* [Work task]: Rewrite the lines below with "screenshot" replaced by "screen capture" everywhere it occurs, keeping everything else unchanged. Omit the pictures.

Excerpted records section start

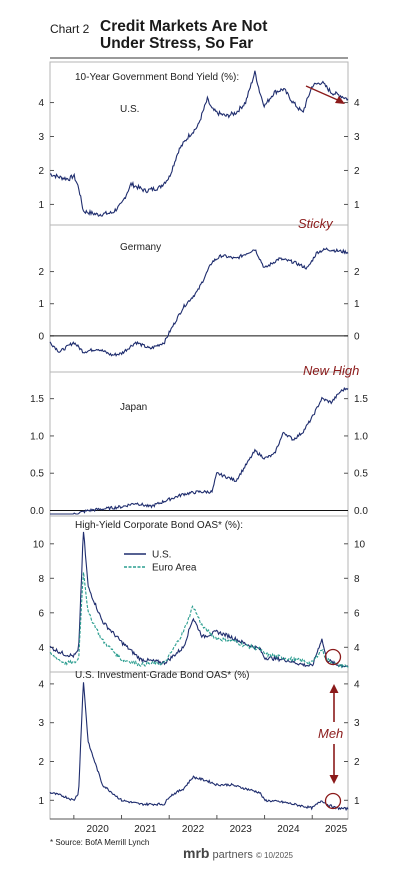 The width and height of the screenshot is (402, 884). What do you see at coordinates (184, 26) in the screenshot?
I see `title-line-1: Credit Markets Are Not` at bounding box center [184, 26].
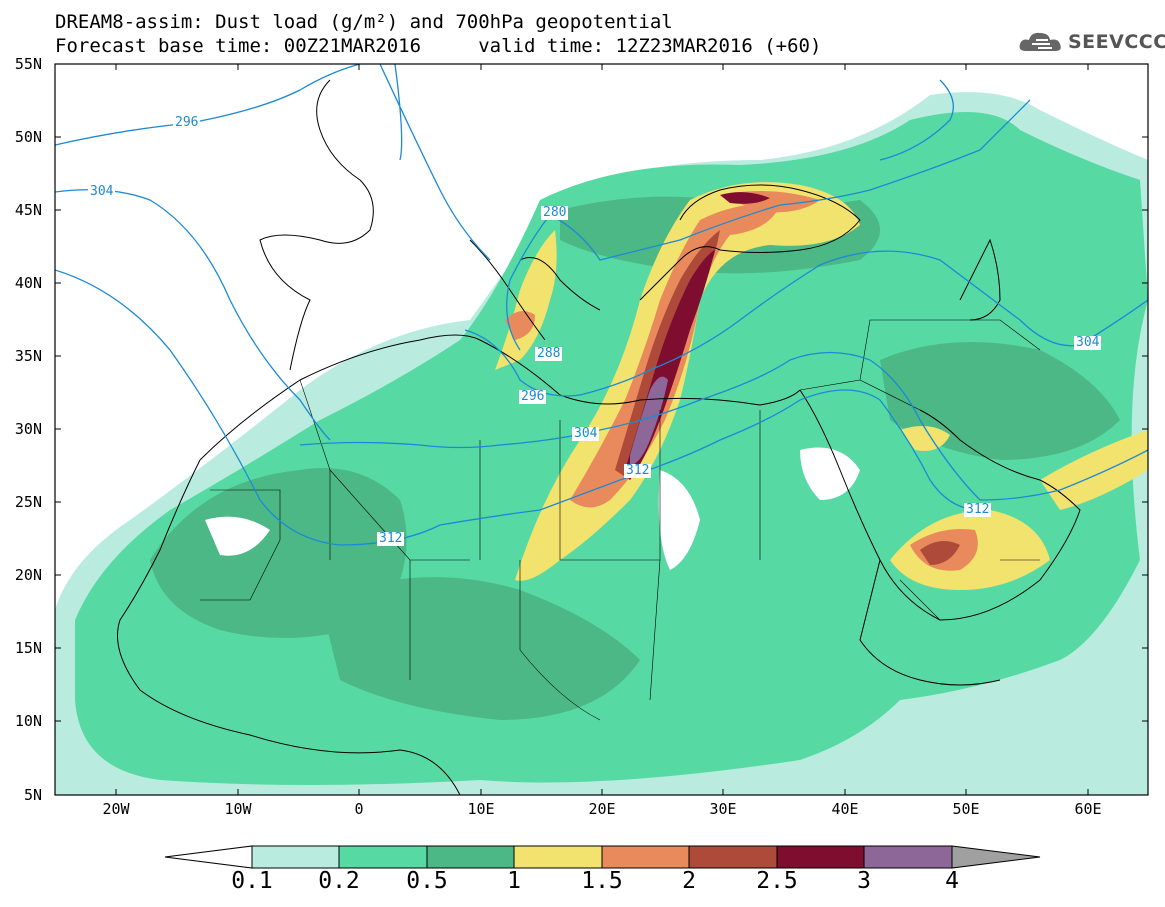  Describe the element at coordinates (427, 881) in the screenshot. I see `colorbar-tick-label: 0.5` at that location.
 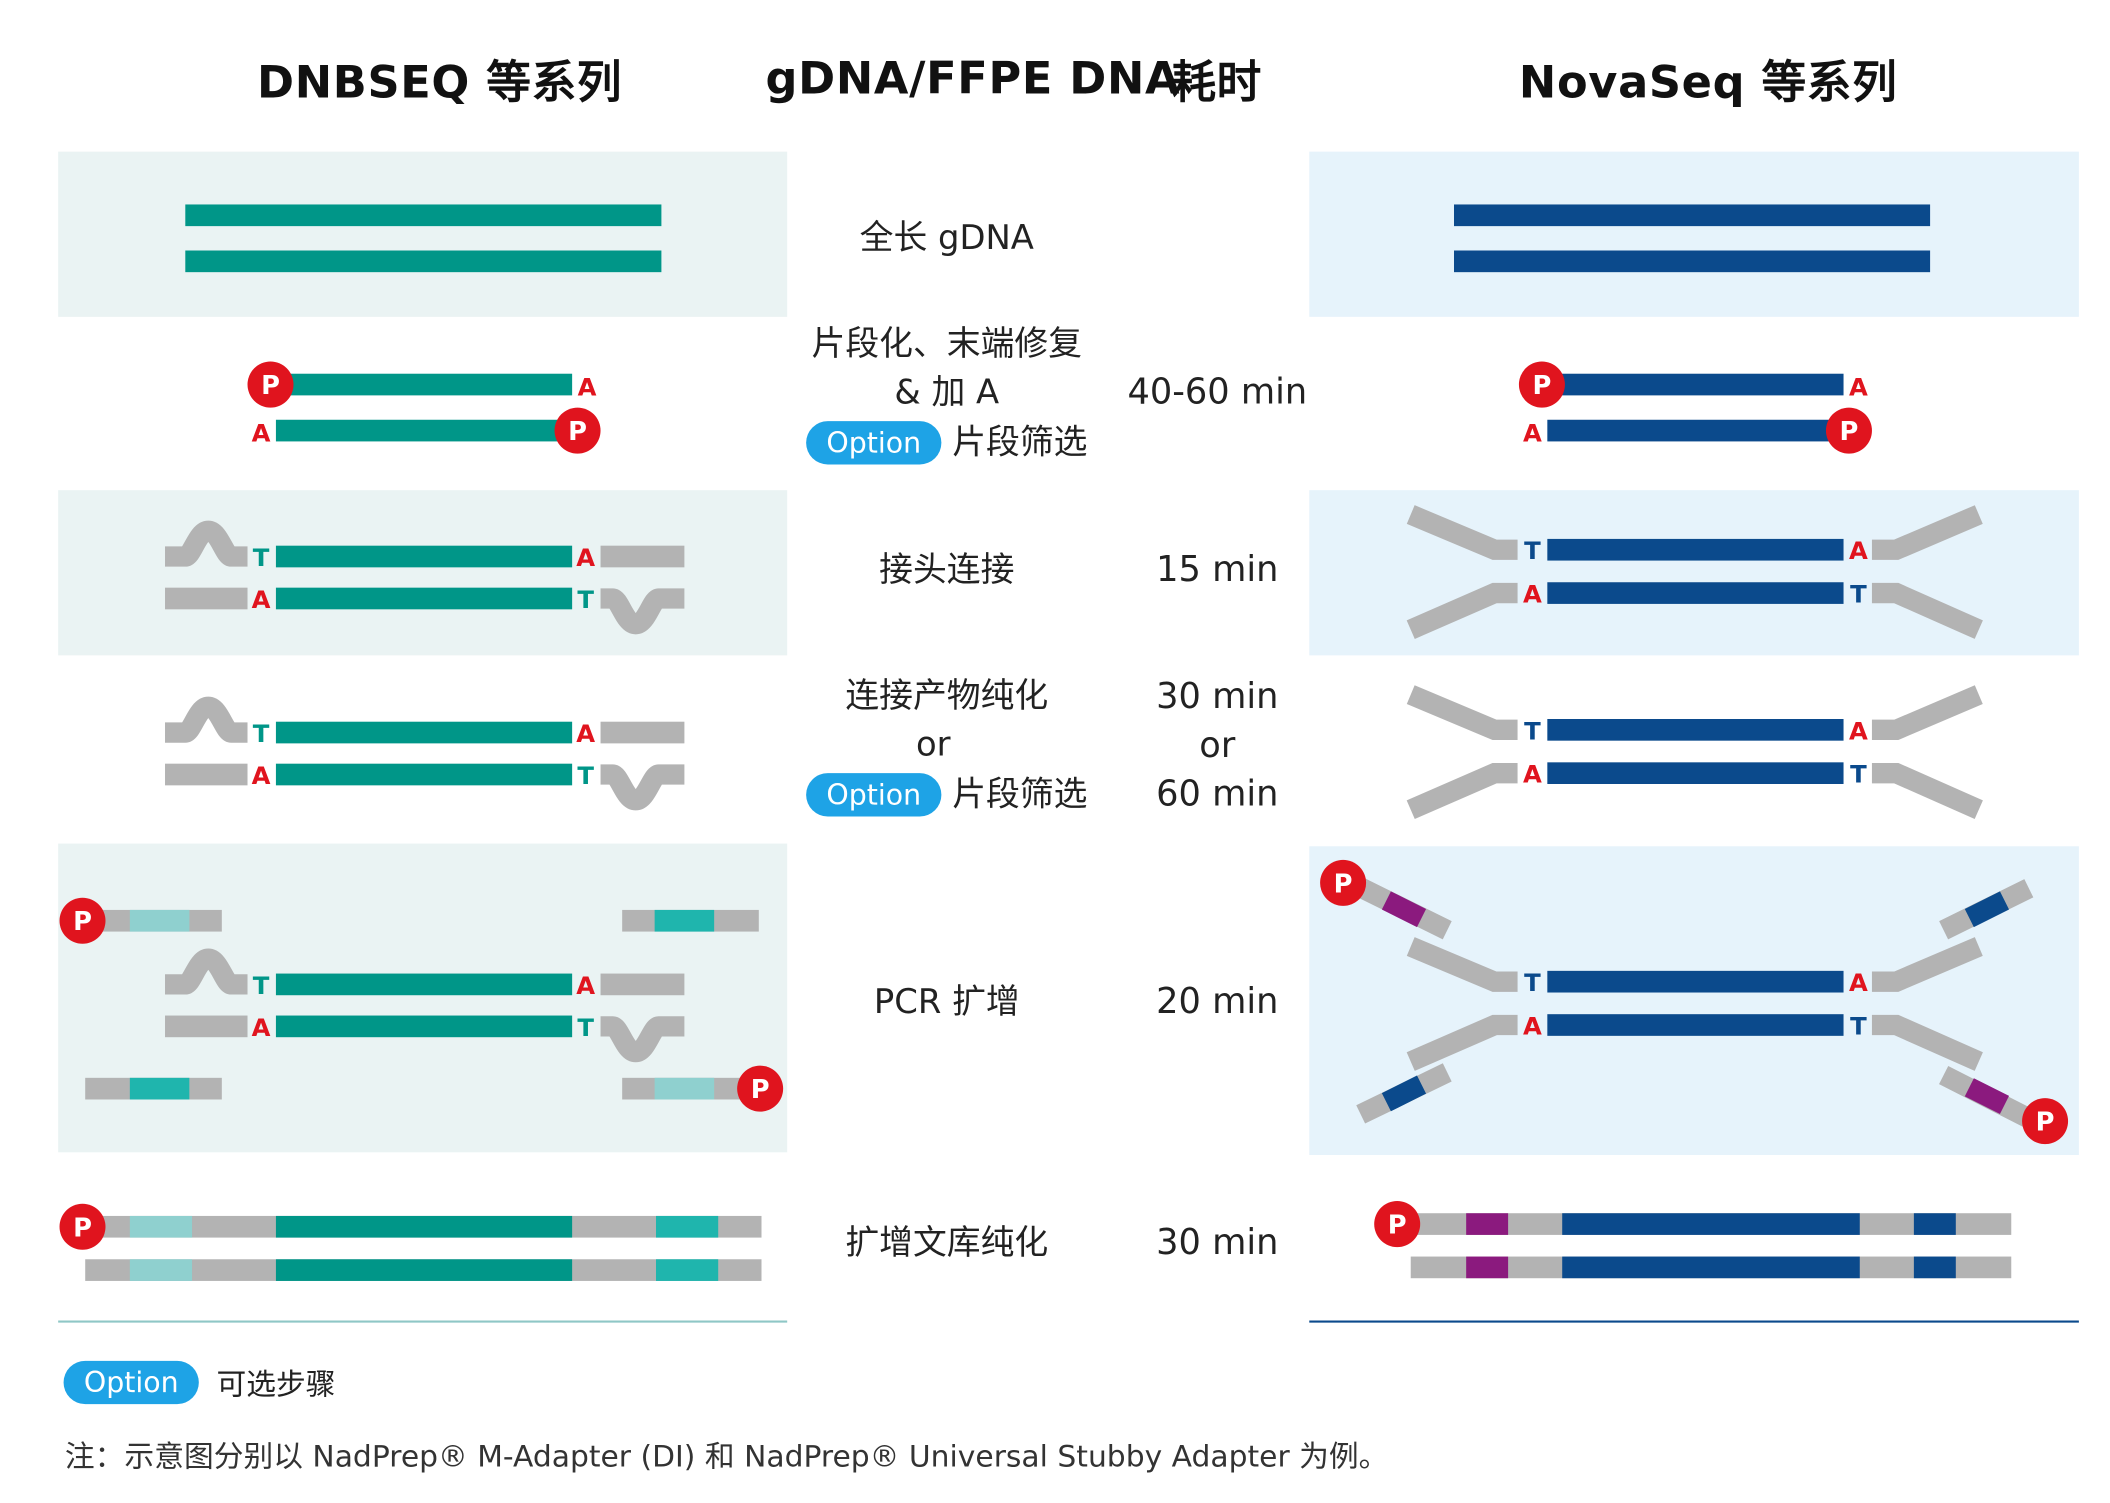 What do you see at coordinates (1694, 572) in the screenshot?
I see `right-row-3-ligation: T A A T` at bounding box center [1694, 572].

Excerpted records section end

* [Solution to this task]:
 The width and height of the screen capture is (402, 884). What do you see at coordinates (184, 26) in the screen capture?
I see `title-line-1: Credit Markets Are Not` at bounding box center [184, 26].
  Describe the element at coordinates (427, 881) in the screen capture. I see `colorbar-tick-label: 0.5` at that location.
  What do you see at coordinates (1694, 572) in the screen capture?
I see `right-row-3-ligation: T A A T` at bounding box center [1694, 572].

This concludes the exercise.